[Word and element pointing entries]
· · · ·

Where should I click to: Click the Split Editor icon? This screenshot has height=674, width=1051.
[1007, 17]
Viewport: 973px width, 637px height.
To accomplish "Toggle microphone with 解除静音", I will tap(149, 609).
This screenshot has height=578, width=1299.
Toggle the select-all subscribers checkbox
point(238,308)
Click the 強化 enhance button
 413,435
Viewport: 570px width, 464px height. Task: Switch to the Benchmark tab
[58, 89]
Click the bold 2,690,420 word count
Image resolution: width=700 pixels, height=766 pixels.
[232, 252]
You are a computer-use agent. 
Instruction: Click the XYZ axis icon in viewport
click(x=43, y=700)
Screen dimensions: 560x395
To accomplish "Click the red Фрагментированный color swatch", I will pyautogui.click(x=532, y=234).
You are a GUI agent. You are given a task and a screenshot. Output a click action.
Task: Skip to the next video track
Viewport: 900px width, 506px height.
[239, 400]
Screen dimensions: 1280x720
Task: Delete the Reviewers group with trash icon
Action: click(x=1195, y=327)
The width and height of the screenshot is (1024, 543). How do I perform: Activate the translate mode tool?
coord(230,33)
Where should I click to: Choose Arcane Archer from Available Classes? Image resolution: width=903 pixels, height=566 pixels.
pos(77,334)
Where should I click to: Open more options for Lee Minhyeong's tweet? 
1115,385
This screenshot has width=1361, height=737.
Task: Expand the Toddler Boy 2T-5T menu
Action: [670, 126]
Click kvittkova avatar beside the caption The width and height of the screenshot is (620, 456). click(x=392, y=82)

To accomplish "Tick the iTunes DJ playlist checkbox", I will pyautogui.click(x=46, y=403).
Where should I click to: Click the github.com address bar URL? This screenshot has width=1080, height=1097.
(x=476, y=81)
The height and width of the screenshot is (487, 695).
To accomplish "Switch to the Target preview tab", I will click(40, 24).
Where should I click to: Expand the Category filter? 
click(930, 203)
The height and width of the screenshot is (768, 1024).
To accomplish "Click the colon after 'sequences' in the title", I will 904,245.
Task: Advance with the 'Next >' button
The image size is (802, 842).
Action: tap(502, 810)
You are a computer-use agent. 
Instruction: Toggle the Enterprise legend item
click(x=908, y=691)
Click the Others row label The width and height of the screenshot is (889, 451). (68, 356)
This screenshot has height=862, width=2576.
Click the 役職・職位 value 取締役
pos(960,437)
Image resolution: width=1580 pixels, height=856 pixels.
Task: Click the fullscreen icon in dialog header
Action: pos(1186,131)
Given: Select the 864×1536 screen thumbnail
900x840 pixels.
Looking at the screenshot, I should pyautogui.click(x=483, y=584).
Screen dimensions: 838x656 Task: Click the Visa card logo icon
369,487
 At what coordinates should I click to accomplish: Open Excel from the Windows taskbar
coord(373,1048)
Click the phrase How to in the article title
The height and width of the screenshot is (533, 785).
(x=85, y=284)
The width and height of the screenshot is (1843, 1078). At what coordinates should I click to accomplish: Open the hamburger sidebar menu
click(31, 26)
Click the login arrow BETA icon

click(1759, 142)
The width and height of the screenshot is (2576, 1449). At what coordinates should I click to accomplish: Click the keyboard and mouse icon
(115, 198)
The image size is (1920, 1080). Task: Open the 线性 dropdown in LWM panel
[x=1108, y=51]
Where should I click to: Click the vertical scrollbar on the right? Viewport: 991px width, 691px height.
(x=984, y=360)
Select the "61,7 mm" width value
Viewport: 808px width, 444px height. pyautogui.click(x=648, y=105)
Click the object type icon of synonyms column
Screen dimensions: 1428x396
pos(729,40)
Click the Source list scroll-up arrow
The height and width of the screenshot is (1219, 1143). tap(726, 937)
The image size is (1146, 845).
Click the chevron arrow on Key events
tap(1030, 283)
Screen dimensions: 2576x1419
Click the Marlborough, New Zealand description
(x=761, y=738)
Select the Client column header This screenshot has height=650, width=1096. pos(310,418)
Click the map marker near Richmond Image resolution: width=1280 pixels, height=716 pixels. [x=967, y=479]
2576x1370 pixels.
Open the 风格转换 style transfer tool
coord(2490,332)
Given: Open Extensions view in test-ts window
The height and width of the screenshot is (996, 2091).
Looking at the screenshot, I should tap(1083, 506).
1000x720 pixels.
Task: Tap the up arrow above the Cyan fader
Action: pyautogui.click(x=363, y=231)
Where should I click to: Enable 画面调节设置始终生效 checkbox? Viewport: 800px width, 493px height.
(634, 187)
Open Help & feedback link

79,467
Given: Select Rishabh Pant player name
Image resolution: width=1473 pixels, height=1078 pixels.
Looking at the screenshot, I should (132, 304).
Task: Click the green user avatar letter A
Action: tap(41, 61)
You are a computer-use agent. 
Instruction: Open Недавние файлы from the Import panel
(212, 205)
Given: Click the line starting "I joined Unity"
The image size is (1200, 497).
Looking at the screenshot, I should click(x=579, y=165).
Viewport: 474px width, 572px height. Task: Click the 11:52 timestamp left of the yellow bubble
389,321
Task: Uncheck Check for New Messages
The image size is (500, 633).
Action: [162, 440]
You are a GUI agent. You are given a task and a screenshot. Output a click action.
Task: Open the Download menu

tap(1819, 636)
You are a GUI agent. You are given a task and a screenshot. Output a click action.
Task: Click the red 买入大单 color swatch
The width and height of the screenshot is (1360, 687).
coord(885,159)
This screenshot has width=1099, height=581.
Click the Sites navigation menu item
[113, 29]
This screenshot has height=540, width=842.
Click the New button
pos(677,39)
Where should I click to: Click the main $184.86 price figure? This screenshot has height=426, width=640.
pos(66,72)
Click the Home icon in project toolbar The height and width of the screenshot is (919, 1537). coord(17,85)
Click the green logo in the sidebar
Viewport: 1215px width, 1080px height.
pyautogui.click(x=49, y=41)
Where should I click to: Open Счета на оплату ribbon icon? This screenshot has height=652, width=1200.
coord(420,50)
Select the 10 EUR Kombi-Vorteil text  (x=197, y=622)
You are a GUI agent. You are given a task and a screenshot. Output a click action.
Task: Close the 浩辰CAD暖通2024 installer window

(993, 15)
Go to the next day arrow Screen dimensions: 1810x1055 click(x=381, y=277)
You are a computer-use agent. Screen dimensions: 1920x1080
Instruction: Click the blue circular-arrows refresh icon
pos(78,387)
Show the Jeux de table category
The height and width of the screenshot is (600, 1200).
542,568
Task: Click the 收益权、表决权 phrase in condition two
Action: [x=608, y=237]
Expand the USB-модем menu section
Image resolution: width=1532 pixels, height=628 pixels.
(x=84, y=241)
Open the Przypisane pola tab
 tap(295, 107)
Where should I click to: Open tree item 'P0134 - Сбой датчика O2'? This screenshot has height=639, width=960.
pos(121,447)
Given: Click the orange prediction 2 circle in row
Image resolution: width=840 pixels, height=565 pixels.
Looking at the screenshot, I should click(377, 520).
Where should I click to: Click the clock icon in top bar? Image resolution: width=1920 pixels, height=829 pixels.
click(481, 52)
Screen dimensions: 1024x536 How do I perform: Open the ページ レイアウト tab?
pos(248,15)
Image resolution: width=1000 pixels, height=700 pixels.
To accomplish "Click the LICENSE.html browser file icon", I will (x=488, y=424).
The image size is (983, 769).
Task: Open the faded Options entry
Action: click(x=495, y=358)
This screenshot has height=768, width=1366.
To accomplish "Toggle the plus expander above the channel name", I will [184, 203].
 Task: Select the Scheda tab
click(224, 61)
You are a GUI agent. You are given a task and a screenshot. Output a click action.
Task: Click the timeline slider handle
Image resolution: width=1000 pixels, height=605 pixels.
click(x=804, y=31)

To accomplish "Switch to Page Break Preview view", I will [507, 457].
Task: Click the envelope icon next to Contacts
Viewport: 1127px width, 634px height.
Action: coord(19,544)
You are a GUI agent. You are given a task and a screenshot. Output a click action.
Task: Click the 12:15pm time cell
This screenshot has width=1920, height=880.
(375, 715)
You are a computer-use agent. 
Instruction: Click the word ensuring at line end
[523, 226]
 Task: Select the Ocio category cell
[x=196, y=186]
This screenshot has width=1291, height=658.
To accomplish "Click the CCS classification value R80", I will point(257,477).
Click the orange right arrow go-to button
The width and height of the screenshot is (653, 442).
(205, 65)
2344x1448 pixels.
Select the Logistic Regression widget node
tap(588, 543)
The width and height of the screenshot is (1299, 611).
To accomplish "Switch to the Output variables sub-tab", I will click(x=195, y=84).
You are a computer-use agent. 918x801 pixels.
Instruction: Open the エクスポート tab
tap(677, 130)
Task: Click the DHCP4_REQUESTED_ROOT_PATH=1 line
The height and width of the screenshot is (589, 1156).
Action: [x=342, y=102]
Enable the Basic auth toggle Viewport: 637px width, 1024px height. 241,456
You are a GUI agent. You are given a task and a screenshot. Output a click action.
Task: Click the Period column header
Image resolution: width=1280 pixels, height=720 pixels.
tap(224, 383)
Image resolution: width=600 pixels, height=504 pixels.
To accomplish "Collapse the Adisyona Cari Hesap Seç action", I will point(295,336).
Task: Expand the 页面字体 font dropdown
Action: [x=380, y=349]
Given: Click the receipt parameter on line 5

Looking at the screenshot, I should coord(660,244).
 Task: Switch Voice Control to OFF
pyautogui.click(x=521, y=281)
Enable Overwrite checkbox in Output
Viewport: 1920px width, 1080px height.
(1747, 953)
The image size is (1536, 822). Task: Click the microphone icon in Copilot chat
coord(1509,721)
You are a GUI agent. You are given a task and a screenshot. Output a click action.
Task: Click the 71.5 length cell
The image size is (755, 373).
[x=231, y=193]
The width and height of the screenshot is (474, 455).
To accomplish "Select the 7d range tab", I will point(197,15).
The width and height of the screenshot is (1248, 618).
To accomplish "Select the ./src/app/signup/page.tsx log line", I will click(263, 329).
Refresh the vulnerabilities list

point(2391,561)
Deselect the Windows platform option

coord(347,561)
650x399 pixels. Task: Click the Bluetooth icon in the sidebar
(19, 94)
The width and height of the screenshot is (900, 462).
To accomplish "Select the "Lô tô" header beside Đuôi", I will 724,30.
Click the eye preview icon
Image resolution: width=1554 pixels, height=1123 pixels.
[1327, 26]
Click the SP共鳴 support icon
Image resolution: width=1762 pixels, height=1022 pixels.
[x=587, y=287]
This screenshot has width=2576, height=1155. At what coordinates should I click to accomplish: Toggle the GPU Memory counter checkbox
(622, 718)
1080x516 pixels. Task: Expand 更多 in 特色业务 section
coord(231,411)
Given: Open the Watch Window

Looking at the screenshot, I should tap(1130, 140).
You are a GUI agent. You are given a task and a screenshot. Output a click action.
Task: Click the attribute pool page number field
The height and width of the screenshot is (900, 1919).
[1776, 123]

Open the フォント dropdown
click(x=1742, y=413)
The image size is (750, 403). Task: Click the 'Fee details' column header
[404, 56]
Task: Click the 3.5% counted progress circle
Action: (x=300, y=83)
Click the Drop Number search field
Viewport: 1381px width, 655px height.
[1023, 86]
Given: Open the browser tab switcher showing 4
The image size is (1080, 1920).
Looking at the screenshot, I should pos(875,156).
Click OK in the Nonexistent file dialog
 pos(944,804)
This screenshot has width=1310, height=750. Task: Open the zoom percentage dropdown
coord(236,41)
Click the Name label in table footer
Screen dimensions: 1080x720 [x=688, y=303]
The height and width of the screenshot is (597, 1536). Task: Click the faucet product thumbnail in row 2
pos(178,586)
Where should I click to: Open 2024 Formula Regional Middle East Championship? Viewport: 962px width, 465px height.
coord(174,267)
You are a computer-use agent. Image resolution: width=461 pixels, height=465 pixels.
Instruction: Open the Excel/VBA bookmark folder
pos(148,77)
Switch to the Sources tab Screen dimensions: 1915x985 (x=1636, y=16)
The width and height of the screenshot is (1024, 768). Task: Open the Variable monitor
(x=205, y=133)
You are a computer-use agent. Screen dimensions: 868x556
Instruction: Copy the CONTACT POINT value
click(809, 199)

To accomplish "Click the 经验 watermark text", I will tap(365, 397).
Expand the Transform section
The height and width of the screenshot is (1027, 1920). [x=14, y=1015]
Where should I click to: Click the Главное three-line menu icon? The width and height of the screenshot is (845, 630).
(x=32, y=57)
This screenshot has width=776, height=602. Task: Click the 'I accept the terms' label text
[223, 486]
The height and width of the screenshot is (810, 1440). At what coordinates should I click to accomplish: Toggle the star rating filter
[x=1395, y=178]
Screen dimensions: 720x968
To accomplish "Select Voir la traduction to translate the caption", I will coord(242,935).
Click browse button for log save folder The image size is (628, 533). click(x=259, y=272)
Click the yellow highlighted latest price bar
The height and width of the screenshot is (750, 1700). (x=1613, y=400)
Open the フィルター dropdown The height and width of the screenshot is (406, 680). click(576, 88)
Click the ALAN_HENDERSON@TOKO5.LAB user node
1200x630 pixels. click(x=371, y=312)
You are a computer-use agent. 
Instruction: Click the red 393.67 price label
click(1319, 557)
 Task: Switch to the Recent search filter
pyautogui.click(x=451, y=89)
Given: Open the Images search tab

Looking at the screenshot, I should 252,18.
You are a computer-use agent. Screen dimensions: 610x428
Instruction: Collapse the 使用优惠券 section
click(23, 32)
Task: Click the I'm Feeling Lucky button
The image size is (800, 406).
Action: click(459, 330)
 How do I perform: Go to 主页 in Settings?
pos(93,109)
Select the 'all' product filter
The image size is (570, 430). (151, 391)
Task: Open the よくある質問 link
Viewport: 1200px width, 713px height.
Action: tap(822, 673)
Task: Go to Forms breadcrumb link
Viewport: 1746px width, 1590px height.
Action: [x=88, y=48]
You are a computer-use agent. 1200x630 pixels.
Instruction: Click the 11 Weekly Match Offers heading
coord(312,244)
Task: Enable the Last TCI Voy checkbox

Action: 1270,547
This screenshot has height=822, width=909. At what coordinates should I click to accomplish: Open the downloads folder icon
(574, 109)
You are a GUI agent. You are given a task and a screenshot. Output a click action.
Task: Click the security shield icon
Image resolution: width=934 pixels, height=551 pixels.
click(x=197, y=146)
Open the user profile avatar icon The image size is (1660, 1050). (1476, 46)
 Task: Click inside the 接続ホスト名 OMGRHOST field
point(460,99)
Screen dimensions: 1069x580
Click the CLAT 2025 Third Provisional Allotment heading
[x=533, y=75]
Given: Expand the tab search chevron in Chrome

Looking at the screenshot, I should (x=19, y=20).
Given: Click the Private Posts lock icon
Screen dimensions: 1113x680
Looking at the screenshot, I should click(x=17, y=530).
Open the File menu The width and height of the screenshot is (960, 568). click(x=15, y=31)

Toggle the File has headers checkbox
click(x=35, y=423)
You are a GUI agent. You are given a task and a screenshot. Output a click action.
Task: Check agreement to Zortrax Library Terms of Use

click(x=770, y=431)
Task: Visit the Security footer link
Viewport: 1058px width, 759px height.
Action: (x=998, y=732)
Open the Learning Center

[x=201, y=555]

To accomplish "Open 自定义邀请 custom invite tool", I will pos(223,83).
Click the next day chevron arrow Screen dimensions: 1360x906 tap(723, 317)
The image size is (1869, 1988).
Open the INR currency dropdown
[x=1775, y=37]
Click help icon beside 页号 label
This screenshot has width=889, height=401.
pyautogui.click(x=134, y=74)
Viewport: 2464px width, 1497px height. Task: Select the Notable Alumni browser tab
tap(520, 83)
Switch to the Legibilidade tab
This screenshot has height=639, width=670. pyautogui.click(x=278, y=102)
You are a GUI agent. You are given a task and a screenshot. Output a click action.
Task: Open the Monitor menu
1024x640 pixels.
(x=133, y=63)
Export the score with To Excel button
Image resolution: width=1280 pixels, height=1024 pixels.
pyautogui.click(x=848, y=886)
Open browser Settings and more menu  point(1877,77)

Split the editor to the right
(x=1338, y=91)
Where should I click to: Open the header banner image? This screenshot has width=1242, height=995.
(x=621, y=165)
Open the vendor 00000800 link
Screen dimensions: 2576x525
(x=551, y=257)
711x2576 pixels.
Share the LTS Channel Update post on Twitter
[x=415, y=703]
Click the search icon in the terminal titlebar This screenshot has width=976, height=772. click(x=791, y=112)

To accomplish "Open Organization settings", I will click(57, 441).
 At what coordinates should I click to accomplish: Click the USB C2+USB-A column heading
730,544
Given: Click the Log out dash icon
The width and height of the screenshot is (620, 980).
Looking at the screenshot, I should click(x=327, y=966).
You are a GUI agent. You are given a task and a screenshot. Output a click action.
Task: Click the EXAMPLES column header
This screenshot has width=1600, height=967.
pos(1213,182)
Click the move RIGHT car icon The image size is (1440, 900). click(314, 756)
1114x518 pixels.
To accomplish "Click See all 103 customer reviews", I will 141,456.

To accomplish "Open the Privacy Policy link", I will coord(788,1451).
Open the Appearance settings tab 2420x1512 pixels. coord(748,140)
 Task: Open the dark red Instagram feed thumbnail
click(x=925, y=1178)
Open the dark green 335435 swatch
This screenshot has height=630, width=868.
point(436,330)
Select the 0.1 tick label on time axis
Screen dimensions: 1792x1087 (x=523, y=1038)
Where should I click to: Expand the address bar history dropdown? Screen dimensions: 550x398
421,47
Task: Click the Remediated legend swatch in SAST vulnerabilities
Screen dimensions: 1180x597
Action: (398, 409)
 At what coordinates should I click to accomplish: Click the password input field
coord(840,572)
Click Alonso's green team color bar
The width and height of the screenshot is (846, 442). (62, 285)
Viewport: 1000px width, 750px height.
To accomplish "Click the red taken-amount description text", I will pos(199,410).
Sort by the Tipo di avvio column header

· · · ·

• _Required work_: Repeat the part of the entries that opens with the line containing "Given: Click the orange" and closes with the line containing "pos(248,15)", keeping every line the same.

• _Reply to the task_:
Given: Click the orange prediction 2 circle in row
Image resolution: width=840 pixels, height=565 pixels.
Looking at the screenshot, I should click(377, 520).
Where should I click to: Click the clock icon in top bar? Image resolution: width=1920 pixels, height=829 pixels.
click(481, 52)
Screen dimensions: 1024x536 How do I perform: Open the ページ レイアウト tab?
pos(248,15)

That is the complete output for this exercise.